Invite people to open their eyes again. > This was an example of what many transpeople are dealing with. Fortunately not all are living with that level of stress. > speak about levels of acceptance growing slowly around the world. Speak about how the internet is a tool to take them out of isolation. Let them know they are not alone. Give them others to talk with about dealing with the things they are facing.

Let’s be clear that sexual orientation and gender are two different things. Transpeople like anyone else might be attracted sexually to any of the variety of genders out there or they might be asexual.

 

Names: Across the world transpeople are called various different names. And a name that is acceptable in one country will be considered degrading in another country. Example: Many male to female transpeople in North America would be totally offended to be called a ladyboy, but here in Asia the term is used with no offense by transpeople and the regular public. In fact when I first came here to Thailand and addressed people as being transgendered they looked at me with a puzzled face, not knowing what I was talking about. During this presentation I may use the term ladyboy or kathoey from time to time as these are terms common to Thailand.

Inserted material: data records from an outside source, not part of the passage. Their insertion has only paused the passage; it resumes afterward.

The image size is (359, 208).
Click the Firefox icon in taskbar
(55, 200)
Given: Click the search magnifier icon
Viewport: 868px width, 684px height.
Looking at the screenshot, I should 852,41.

Another example: Many transpeople would find being called a shemale offensive because it is a term usually used for transpeople who work in the sex trade industry. So unless the person does work in the sex trade and is comfortable with their work choice, it is likely they will feel offended.  

If you want to know what term to use with a particular individual, just ask them what they are comfortable with. It takes the guessing out of it.

 

Almost every extra challenge a transperson has, stems from prejudice. Without prejudice they would just have the regular everyday challenges common to all people.

They exhibit extreme courage to be true to themselves in spite of dealing with ongoing prejudices. Whether it be consciously or subconsciously, they are teachers of people that want to learn to be true to themselves rather than live a life of betraying themselves in order to attempt to please others.

North American transgendered people’s suicide rates are about 3 times as high as any other group of people.

Risk of getting beaten and/or murdered. (The gruesome story of my friend Jennifer being strangled and left with her head in the toilet.)

Work situation > Filipino example > to work in most factories they would have to wear men’s clothing, cut their hair, and pretend to be a boy. Huge disrespect of who they are.

Many Asian families have a tradition that the oldest male is responsible for the financial welfare of the parents if the parents are no longer able to work and of younger siblings. If a male to female transperson is the first born in an Asian family, they are still considered the oldest male. They may be living in a country where transpeople are refused as employees for most jobs. Because of this often transpeople will work in the sex trade because of the lack of alternatives. Many enjoy that type of work, yet many others are doing it because of the lack of alternatives.

Bamboo club > Share the story of going with a transwoman to do some dancing. Being told at the door that I can come in but that she is not allowed. I am hit with waves of sadness that she has to deal with this level of prejudice, quickly followed by anger. I start arguing with the doorman and he points to a sign they have saying in Thai that no ladyboys are allowed. As if the sign somehow makes it right. I feel her tugging at my arm and realize this is not the time to be arguing about this issue. She is already embarrassed enough with everyone around seeing her being turned away without my standing there arguing adding to her embarrassment. So we leave. This is 2015 but I feel like I have travelled back in time to the 50’s in the USA with signs of no blacks allowed! I am disgusted. And it has burst my bubble about assuming that Thailand is so progressive around acceptance of Kathoey. Yes Thailand is one of the most progressive countries in the word around accepting ladyboys but it still has a long way to go to eradicate prejudice.

Some male to female transpeople are born with very feminine features making it much easier for them to blend in as women. Hard for people to know that they were not born female unless they decide to tell you. In North America this un-detectability is referred to as being “stealth”. But others have very masculine features and are far more susceptible to receiving the brunt of prejudice behaviors.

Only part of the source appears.